Here's the kicker: LLMs are trained on tokens, not text. All that massive data they're fed? It's tokenized first. When an LLM generates a response, it's predicting the next token (a number) based on patterns in its training data. It's not writing words, it's spitting out numbers that get turned back into words later.

Think of it like this: you send a prompt, it becomes a list of numbers, the LLM crunches those numbers to predict more numbers, and then those numbers are decoded into text. Mind-blowing, right?

Step 3: Tokens Back to Text (The Reverse Magic)

Let's flip the process. After the LLM outputs tokens, the tokenizer decodes them into readable text. I tried decoding a random token to see what happens:

  const tokensToText = (tokens: number[]) => {
     return tokenizer.decode(tokens);
   };
 
  const tokens = [13984];
  const decoded = tokensToText(tokens);
  console.log(decoded);

Turns out, token 13984 decodes to “VC”. Random, but kinda funny! This decoding step is how you get human-readable responses from an LLM's numerical output.

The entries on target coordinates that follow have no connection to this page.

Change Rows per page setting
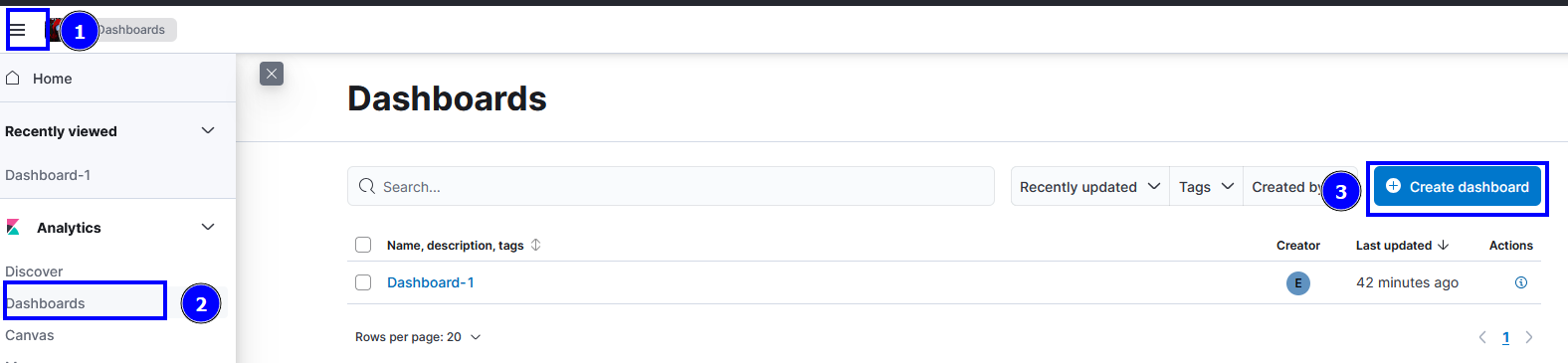 pyautogui.click(x=418, y=337)
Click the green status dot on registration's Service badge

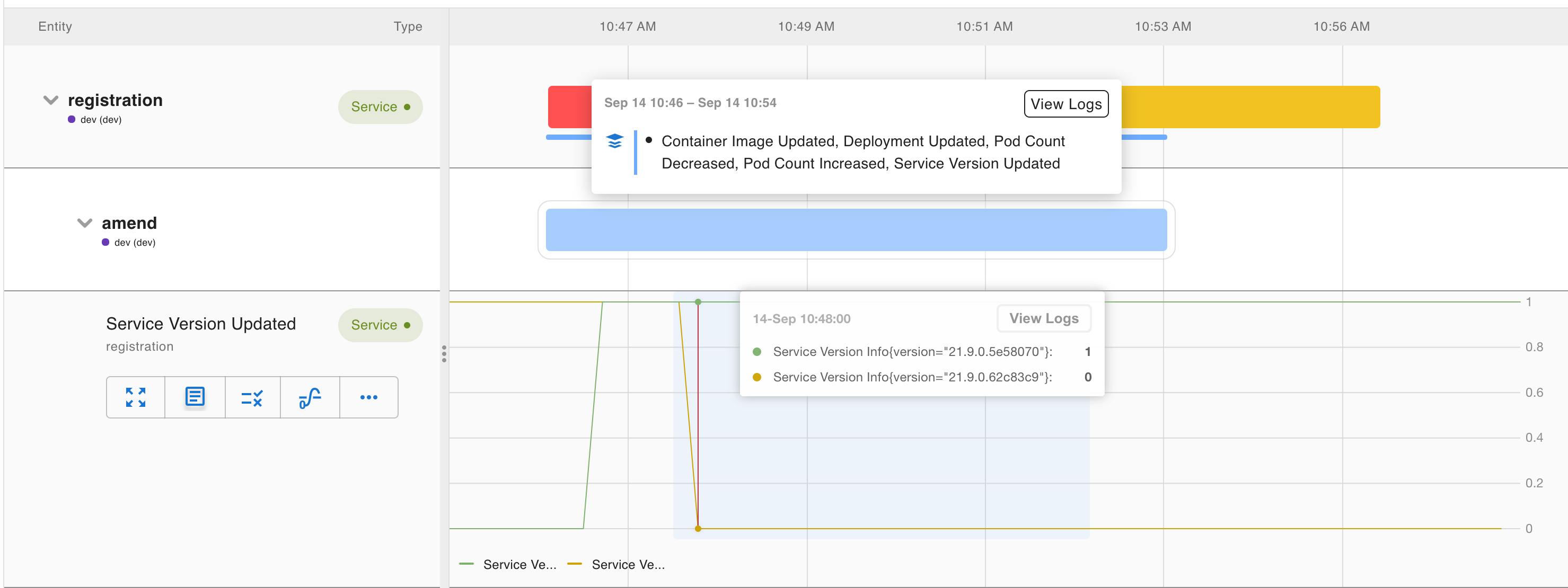point(407,106)
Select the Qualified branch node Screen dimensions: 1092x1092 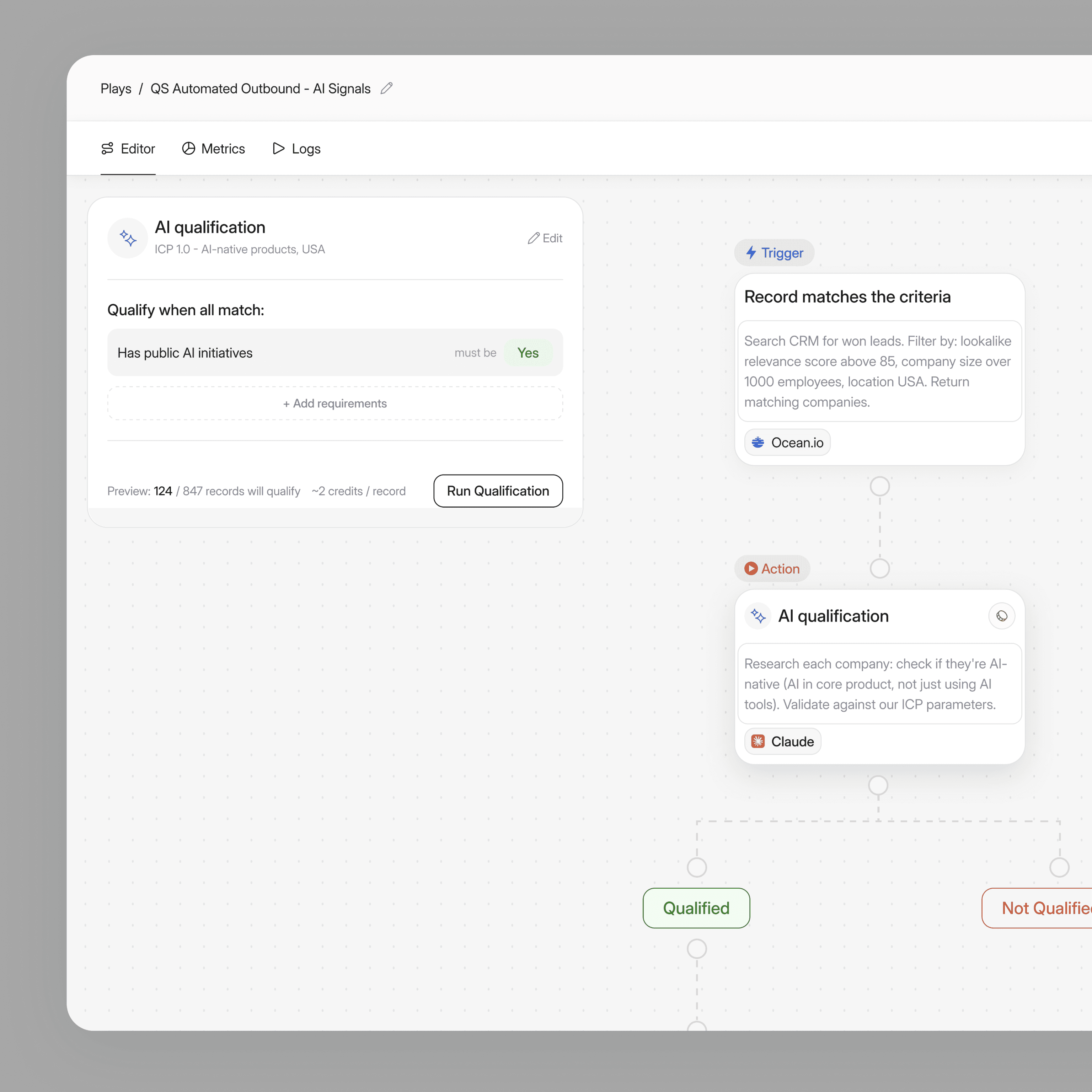pos(696,908)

Why Tokens Matter (Beyond Just Billing)

Tokens aren't just about cost, they're how LLMs think. The more text you send, the more tokens it becomes, and the more processing power (and money) it takes. Same goes for the response. Want to save tokens? Keep prompts concise and avoid unnecessary fluff. Plus, knowing tokenization helps you understand context limits. Most models can only handle a fixed number of tokens at once (like 8k or 128k), so long conversations might get cut off.

Real-World Implications

When I started optimizing prompts for my AI projects, understanding tokens changed the game. Shorter prompts didn't just save money, they made responses faster and often more accurate since the model wasn't drowning in irrelevant context. If you're building with LLMs, play around with a tokenizer yourself. Seeing a paragraph shrink into a list of numbers is oddly satisfying!

Final Thoughts

LLMs don't speak text, they speak tokens. It's a weird, wonderful world of numbers behind the scenes, and knowing this gives you a superpower for working with AI. Whether you're tweaking prompts or just geeking out like I did, tokens are the key to unlocking how these models tick.

✌️ Stay curious, Keep coding, Peace nerds!